Tips For Surviving The Con Season

Spring is coming, and that means one thing: Convention Season begins.

I get it, conventions really run all year round, but they really do pick up the pace in spring and into summer, leading up to the usual rush to finish costumes, plan hotels, and overall the general pre-con panic. There’s also a drastic increase in new attendees that are asking for general pointers and what to do.

Don’t fret, The NPC is here to help you through the process!

==Always Remember To Breathe==

I am guilty of this one, even after all of these years of bringing The NPC to cons. I get so caught up in wanting to get it all done that I’m burned out before I even put the vest on for the first day of the con.

Breathe. Don’t panic. You got this.

==Know Your Venue==

This is something that I have to work on personally, but it is easily overlooked, especially with all of the nuances of the phrase “know your venue.”

I know it’s obvious, but the first part of this is knowing the location: how to get there, what is nearby, where can you park, bathrooms, etc. All of these things are valid, especially if you are commuting, staffing, or just in a costume that makes it a pain to use the bathrooms.

= = = = =

Assignment → Revise the convention tips passage, starting with "Spring is coming, and" and going on through "through the process!", so that "travel" appears in place of "hotels".

(Collected data entries)
= = = = =

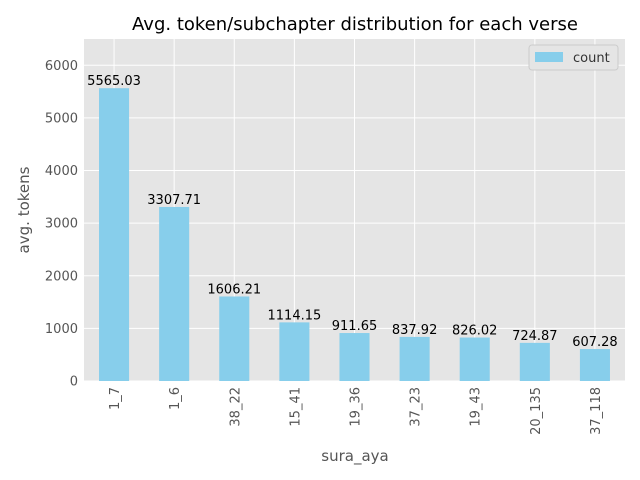  Describe the element at coordinates (62, 276) in the screenshot. I see `y-tick-label: 2000` at that location.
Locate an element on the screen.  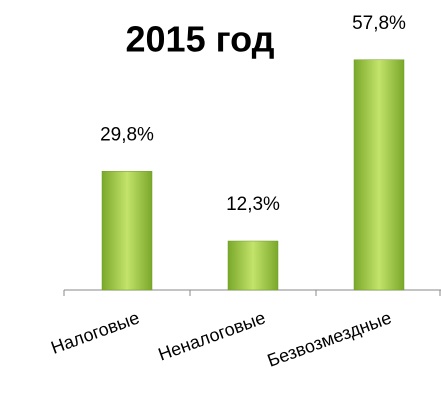
value-label: 12,3% is located at coordinates (253, 204).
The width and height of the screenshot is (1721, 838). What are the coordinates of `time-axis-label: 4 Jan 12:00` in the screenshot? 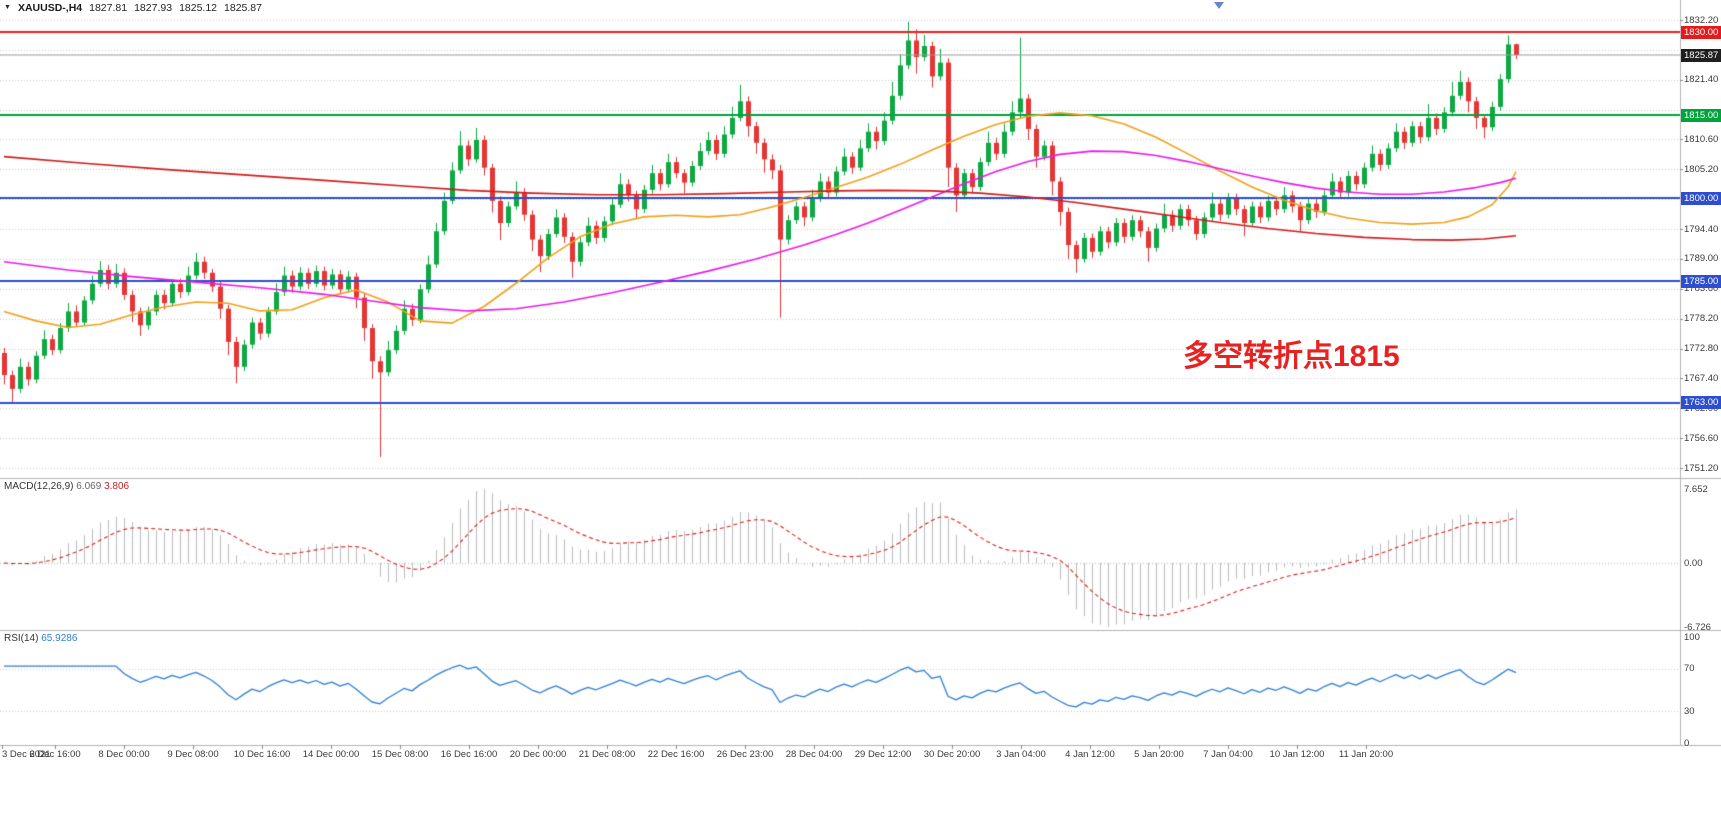 It's located at (1090, 754).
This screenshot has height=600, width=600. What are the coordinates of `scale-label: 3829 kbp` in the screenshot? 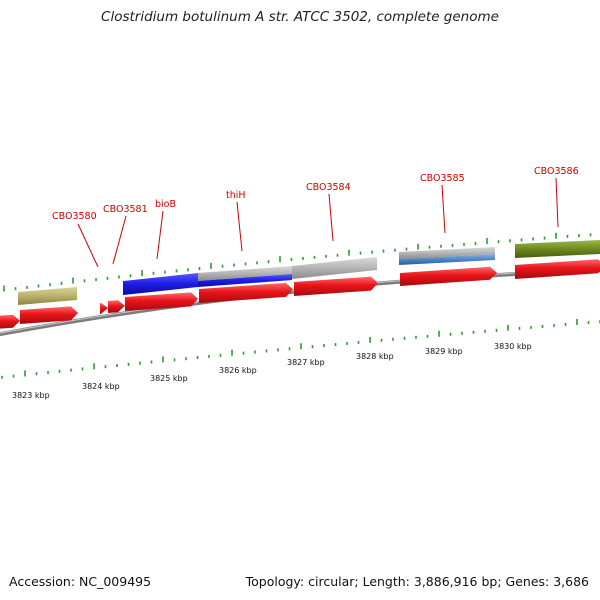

= = = = =

Result for this exercise →
Spring is coming, and that means one thing: Convention Season begins.

I get it, conventions really run all year round, but they really do pick up the pace in spring and into summer, leading up to the usual rush to finish costumes, plan travel, and overall the general pre-con panic. There’s also a drastic increase in new attendees that are asking for general pointers and what to do.

Don’t fret, The NPC is here to help you through the process!